ACTION ITEM: Filter the lines below, copying only those with the string "height".

START DATA EXCERPTS

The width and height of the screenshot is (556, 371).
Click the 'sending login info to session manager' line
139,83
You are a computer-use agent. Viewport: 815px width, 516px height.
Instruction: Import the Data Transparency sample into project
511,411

END DATA EXCERPTS

EXERCISE OUTPUT:
The width and height of the screenshot is (556, 371).
You are a computer-use agent. Viewport: 815px width, 516px height.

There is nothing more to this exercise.